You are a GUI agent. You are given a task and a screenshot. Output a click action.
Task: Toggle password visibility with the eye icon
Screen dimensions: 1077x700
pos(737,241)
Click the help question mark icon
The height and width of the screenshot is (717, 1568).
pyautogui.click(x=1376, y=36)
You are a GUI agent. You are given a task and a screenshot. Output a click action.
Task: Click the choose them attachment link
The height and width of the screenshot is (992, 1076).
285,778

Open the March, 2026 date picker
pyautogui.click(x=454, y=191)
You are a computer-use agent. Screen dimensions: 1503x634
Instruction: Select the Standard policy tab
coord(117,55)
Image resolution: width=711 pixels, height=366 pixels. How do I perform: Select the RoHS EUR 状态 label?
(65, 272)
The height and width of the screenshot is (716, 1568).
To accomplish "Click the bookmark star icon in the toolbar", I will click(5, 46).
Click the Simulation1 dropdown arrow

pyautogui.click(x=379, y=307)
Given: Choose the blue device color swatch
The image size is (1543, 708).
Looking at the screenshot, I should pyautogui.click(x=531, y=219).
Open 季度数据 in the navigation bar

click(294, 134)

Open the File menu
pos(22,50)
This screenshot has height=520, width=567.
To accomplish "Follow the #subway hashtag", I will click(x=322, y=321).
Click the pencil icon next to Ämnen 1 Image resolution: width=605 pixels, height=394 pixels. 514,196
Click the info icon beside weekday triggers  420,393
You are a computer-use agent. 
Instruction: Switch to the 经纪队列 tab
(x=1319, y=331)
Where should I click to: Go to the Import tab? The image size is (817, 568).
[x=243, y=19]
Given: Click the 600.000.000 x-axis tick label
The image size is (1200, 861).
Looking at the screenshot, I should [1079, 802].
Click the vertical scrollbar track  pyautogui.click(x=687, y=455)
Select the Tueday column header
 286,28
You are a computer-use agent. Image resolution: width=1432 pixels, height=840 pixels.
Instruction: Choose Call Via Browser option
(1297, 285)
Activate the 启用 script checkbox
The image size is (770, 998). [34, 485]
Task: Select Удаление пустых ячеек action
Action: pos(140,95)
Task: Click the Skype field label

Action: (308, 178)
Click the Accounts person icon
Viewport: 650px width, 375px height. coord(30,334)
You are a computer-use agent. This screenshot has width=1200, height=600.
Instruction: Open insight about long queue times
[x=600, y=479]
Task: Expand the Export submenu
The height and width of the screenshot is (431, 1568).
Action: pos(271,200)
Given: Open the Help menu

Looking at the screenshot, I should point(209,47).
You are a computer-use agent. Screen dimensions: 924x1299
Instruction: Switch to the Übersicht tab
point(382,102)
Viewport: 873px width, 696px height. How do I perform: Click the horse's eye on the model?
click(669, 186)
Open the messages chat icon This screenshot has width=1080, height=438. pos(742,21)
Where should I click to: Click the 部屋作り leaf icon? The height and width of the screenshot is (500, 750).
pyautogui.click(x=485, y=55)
####################
The exercise — Reproduce the lines of the listing above verbatim, starting with the line that contains "You are a computer-use agent. Screen dimensions: 924x1299" and running through the end of the listing, both ends included.

Response to the exercise —
You are a computer-use agent. Screen dimensions: 924x1299
Instruction: Switch to the Übersicht tab
point(382,102)
Viewport: 873px width, 696px height. How do I perform: Click the horse's eye on the model?
click(669, 186)
Open the messages chat icon This screenshot has width=1080, height=438. pos(742,21)
Where should I click to: Click the 部屋作り leaf icon? The height and width of the screenshot is (500, 750).
pyautogui.click(x=485, y=55)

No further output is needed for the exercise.